# TRY IT
From the entries below, copy exactly the lines from the one that contains "Tolerance break od" through the one that contains "Реклама (361, 2372)", both included, and only those.
----- AVAILABLE RECORDS
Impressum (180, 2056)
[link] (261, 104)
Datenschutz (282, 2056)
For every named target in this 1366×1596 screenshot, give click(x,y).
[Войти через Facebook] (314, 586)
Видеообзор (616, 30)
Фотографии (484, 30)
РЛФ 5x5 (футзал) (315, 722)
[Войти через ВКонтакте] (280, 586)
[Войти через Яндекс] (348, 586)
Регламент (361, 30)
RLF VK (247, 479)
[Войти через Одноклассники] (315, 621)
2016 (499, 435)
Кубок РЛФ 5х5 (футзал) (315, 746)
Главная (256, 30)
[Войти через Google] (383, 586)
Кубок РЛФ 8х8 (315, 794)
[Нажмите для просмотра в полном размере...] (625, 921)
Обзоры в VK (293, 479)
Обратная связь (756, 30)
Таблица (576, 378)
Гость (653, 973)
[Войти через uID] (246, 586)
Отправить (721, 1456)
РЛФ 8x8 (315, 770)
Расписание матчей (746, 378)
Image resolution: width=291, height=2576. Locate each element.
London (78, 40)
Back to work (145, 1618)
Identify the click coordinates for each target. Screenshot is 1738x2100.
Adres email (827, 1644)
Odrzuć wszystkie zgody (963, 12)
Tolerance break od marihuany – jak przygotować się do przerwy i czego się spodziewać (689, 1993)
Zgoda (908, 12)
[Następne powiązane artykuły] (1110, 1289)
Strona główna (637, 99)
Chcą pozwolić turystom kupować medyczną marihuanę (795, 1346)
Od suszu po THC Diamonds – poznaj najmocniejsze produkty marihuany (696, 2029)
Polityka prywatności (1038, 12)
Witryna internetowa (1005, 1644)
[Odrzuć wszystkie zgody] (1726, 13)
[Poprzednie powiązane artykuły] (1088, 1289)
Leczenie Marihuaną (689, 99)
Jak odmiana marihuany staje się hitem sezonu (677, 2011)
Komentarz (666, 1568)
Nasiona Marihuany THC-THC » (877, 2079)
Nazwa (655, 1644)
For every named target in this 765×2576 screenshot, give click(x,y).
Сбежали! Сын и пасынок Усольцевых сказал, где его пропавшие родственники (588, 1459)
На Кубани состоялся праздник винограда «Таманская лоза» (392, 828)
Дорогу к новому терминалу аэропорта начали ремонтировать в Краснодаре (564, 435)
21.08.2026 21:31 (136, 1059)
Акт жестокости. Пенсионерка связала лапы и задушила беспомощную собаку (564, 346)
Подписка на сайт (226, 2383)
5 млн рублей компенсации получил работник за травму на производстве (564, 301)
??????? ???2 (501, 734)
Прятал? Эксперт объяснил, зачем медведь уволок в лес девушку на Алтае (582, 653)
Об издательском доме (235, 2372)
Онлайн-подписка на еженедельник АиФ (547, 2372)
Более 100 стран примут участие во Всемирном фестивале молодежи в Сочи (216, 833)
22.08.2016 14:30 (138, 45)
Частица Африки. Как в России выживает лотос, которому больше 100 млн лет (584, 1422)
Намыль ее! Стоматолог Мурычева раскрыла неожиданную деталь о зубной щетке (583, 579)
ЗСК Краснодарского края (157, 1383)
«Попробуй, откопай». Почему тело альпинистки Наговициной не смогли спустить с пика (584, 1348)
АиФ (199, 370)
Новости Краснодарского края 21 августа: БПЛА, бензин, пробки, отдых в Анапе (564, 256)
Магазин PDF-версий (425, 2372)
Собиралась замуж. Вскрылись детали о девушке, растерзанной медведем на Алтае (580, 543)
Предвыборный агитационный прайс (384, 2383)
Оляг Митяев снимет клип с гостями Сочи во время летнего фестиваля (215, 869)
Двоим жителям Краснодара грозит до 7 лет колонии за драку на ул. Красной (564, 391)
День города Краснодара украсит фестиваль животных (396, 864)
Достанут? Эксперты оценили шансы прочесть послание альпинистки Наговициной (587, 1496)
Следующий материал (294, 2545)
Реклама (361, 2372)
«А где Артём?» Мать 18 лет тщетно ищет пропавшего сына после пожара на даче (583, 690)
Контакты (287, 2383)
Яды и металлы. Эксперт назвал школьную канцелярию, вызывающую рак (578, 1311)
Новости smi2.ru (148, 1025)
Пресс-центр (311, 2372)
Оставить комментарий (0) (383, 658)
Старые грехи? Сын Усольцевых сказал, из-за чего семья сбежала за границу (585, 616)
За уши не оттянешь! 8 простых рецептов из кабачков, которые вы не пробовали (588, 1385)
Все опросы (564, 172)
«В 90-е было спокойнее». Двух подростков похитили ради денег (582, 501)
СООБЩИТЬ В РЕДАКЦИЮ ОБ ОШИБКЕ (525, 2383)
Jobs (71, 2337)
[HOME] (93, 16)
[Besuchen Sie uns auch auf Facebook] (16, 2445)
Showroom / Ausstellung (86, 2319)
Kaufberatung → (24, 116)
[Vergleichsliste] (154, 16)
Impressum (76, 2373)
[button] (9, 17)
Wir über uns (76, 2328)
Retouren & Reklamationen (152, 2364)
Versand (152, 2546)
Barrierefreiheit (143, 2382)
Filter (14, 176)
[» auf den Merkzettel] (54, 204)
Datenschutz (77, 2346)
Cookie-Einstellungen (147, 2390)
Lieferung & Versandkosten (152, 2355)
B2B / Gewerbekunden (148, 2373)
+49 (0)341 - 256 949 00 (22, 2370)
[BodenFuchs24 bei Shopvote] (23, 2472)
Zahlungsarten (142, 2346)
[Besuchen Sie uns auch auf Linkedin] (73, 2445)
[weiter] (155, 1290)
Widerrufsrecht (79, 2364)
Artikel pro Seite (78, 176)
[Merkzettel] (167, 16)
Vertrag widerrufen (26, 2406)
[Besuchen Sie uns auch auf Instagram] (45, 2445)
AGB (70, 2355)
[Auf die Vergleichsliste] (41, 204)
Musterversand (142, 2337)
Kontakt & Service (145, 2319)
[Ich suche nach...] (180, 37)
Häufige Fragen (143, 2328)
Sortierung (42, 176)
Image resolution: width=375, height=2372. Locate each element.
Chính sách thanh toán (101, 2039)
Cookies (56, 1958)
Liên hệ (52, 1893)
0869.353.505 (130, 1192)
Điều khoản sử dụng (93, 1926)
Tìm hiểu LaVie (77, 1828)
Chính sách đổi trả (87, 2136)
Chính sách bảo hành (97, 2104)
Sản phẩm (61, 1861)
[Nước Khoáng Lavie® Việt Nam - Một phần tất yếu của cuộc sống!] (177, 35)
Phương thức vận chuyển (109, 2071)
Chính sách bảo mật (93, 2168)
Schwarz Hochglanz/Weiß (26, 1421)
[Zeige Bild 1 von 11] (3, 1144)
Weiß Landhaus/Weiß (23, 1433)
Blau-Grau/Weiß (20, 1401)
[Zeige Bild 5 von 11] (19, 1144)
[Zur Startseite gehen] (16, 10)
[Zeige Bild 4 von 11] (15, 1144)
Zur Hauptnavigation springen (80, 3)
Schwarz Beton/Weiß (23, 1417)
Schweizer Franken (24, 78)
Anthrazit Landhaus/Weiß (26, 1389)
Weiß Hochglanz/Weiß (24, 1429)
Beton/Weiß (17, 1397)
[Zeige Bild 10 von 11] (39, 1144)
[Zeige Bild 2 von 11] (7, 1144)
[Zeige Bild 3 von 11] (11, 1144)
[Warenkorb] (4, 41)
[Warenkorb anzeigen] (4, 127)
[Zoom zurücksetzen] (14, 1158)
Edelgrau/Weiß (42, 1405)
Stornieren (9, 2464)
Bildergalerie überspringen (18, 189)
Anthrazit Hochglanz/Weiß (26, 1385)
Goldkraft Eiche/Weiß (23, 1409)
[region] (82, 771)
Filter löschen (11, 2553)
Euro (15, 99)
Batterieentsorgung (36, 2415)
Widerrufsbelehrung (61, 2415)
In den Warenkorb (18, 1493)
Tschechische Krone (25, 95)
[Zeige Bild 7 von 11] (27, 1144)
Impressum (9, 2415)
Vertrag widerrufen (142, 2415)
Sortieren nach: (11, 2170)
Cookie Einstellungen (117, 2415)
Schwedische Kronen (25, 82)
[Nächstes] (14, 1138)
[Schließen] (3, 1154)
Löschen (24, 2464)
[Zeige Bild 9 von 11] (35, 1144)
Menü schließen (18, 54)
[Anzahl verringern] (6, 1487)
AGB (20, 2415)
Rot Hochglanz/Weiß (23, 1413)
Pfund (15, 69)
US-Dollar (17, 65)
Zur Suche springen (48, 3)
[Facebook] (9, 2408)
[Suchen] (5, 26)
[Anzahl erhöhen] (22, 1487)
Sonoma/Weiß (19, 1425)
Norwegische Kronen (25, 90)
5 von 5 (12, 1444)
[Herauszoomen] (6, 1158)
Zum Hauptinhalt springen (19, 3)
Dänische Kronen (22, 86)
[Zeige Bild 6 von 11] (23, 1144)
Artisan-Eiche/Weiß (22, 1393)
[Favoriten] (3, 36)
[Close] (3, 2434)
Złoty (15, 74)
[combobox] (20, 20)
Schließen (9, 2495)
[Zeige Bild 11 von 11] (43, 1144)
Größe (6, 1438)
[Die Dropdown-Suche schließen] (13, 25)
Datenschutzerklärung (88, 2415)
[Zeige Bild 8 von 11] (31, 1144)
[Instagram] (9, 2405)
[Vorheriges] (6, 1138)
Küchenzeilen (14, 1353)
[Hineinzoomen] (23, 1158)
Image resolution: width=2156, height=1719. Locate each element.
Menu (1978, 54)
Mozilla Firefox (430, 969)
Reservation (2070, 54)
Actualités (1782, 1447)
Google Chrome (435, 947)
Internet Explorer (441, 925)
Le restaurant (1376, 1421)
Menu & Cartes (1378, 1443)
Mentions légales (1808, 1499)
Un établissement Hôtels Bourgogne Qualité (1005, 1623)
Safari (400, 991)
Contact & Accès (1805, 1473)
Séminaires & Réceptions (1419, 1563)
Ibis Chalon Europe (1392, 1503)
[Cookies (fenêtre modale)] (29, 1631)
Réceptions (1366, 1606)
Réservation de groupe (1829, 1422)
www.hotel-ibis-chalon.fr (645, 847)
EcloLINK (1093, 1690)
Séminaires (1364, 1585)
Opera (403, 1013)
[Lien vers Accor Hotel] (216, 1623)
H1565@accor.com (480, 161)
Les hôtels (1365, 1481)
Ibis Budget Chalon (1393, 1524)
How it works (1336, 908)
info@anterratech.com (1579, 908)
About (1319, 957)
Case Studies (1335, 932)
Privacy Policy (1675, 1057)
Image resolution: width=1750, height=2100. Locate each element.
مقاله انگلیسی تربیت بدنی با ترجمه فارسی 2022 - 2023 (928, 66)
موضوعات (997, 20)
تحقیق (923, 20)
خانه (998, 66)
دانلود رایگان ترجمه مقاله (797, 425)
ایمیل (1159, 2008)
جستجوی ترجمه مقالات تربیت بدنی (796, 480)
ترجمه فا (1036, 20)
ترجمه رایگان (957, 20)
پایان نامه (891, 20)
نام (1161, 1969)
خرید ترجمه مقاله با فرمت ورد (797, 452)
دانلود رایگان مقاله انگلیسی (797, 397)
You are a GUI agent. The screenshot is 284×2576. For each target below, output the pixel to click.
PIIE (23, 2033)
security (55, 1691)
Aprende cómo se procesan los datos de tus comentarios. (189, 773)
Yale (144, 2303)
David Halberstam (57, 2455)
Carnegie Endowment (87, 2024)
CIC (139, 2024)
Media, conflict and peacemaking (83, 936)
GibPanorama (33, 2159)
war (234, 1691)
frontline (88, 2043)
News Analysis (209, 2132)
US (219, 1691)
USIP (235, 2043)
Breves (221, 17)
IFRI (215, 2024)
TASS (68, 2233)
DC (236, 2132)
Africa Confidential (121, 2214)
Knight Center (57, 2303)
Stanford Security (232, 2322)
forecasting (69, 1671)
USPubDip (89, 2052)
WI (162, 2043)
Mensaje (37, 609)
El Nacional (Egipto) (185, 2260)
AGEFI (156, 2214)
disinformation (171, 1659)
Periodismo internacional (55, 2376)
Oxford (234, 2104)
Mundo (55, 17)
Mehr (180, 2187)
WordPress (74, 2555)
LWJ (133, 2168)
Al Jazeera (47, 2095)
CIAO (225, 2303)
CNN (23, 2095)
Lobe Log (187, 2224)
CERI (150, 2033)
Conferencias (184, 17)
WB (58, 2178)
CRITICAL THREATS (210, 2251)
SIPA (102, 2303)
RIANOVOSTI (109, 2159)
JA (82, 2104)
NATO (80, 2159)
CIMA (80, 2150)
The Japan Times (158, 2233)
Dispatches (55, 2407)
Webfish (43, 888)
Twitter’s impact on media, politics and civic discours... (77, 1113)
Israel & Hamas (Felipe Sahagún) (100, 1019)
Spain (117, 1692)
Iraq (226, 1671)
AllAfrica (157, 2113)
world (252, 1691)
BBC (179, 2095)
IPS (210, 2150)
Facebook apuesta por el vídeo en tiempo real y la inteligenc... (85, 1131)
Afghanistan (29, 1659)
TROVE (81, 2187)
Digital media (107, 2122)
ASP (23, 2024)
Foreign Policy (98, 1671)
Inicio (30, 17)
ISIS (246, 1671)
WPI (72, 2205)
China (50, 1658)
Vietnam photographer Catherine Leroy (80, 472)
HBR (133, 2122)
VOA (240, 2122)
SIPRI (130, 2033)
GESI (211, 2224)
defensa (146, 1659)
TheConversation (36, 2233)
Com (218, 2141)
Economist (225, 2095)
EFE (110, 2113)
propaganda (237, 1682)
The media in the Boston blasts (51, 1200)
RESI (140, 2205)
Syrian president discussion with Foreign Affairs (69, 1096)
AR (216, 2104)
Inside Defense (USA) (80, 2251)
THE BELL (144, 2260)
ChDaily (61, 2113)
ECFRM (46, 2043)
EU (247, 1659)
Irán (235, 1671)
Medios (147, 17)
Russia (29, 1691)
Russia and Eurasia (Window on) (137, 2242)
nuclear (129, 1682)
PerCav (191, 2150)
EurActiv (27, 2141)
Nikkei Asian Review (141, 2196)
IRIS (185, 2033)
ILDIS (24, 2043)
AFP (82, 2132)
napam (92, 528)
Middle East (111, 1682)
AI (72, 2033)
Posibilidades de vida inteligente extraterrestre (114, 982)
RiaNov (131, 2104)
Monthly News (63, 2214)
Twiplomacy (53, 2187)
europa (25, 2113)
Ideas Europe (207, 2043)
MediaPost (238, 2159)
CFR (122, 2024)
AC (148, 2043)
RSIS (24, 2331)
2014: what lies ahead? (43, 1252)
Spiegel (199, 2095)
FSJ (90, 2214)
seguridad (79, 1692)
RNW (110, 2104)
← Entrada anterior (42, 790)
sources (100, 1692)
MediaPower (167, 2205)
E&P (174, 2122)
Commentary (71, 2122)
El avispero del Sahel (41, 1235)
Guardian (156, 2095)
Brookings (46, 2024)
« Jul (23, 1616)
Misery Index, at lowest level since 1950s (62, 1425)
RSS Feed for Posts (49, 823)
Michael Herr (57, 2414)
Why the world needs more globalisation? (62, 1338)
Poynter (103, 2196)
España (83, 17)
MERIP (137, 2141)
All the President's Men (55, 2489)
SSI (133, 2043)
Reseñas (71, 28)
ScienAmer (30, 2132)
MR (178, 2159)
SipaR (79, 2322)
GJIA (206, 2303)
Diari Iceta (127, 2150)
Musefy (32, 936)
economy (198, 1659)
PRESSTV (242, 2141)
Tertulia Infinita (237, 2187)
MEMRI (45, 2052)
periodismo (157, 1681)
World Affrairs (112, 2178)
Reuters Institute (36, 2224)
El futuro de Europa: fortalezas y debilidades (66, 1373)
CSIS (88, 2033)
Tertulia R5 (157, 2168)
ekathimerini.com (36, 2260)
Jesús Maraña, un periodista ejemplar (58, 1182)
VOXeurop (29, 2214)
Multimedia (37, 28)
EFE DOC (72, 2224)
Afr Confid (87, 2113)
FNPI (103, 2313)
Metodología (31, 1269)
----------
# EXERCISE RESPONSE
Tolerance break od marihuany – jak przygotować się do przerwy i czego się spodziewać (689, 1993)
Zgoda (908, 12)
[Następne powiązane artykuły] (1110, 1289)
Strona główna (637, 99)
Chcą pozwolić turystom kupować medyczną marihuanę (795, 1346)
Od suszu po THC Diamonds – poznaj najmocniejsze produkty marihuany (696, 2029)
Polityka prywatności (1038, 12)
Witryna internetowa (1005, 1644)
[Odrzuć wszystkie zgody] (1726, 13)
[Poprzednie powiązane artykuły] (1088, 1289)
Leczenie Marihuaną (689, 99)
Jak odmiana marihuany staje się hitem sezonu (677, 2011)
Komentarz (666, 1568)
Nasiona Marihuany THC-THC » (877, 2079)
Nazwa (655, 1644)
For every named target in this 765×2576 screenshot, give click(x,y).
Сбежали! Сын и пасынок Усольцевых сказал, где его пропавшие родственники (588, 1459)
На Кубани состоялся праздник винограда «Таманская лоза» (392, 828)
Дорогу к новому терминалу аэропорта начали ремонтировать в Краснодаре (564, 435)
21.08.2026 21:31 (136, 1059)
Акт жестокости. Пенсионерка связала лапы и задушила беспомощную собаку (564, 346)
Подписка на сайт (226, 2383)
5 млн рублей компенсации получил работник за травму на производстве (564, 301)
??????? ???2 (501, 734)
Прятал? Эксперт объяснил, зачем медведь уволок в лес девушку на Алтае (582, 653)
Об издательском доме (235, 2372)
Онлайн-подписка на еженедельник АиФ (547, 2372)
Более 100 стран примут участие во Всемирном фестивале молодежи в Сочи (216, 833)
22.08.2016 14:30 (138, 45)
Частица Африки. Как в России выживает лотос, которому больше 100 млн лет (584, 1422)
Намыль ее! Стоматолог Мурычева раскрыла неожиданную деталь о зубной щетке (583, 579)
ЗСК Краснодарского края (157, 1383)
«Попробуй, откопай». Почему тело альпинистки Наговициной не смогли спустить с пика (584, 1348)
АиФ (199, 370)
Новости Краснодарского края 21 августа: БПЛА, бензин, пробки, отдых в Анапе (564, 256)
Магазин PDF-версий (425, 2372)
Собиралась замуж. Вскрылись детали о девушке, растерзанной медведем на Алтае (580, 543)
Предвыборный агитационный прайс (384, 2383)
Оляг Митяев снимет клип с гостями Сочи во время летнего фестиваля (215, 869)
Двоим жителям Краснодара грозит до 7 лет колонии за драку на ул. Красной (564, 391)
День города Краснодара украсит фестиваль животных (396, 864)
Достанут? Эксперты оценили шансы прочесть послание альпинистки Наговициной (587, 1496)
Следующий материал (294, 2545)
Реклама (361, 2372)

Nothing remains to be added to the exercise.